Written instruction: Pull out every line of the material below that contains the string "Where", treating uppercase and lowercase as distinct.

Data supplied:
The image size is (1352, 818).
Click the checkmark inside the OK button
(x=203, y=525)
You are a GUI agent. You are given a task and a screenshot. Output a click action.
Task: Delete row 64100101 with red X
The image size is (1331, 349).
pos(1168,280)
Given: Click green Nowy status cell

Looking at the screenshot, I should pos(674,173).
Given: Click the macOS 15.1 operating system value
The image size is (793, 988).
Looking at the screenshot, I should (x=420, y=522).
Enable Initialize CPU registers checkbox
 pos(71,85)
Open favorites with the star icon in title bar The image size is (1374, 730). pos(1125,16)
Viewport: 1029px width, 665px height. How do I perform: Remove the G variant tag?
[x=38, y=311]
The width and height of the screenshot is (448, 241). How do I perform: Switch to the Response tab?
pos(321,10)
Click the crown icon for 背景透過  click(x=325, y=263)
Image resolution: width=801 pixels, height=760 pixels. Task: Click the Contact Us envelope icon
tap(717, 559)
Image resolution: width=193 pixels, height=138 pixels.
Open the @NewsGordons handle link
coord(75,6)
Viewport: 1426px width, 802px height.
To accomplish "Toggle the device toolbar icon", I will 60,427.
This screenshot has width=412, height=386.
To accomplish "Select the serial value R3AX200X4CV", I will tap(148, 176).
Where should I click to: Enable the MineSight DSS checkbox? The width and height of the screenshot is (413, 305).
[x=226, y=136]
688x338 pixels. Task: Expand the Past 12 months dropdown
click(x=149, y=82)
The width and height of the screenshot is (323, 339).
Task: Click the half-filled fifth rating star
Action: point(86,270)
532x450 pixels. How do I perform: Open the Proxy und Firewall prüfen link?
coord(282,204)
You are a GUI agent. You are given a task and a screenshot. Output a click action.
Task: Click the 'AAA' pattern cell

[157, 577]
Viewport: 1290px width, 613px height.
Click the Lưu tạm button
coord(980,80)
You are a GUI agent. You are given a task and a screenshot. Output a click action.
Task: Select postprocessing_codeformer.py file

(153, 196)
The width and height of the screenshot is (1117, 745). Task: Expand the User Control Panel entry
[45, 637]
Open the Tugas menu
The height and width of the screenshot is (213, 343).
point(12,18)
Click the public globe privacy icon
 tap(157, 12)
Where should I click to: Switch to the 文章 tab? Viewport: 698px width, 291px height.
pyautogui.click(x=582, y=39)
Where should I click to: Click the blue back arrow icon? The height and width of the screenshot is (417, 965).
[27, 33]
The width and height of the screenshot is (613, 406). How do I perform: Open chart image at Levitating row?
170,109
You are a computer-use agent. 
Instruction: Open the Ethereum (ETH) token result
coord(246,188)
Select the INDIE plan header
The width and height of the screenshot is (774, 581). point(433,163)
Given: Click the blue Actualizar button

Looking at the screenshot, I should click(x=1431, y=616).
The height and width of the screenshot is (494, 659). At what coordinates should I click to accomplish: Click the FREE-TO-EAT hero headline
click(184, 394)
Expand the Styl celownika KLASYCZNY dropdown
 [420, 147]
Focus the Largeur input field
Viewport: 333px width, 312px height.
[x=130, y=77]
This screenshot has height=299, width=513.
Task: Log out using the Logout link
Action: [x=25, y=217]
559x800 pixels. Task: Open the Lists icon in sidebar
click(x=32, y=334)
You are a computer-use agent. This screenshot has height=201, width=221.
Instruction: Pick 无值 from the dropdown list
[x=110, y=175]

Task output:
Where should I click to: Enable the MineSight DSS checkbox? The width and height of the screenshot is (413, 305).
Where should I click to: Switch to the 文章 tab? Viewport: 698px width, 291px height.
Where should I click to: Click the blue back arrow icon? The height and width of the screenshot is (417, 965).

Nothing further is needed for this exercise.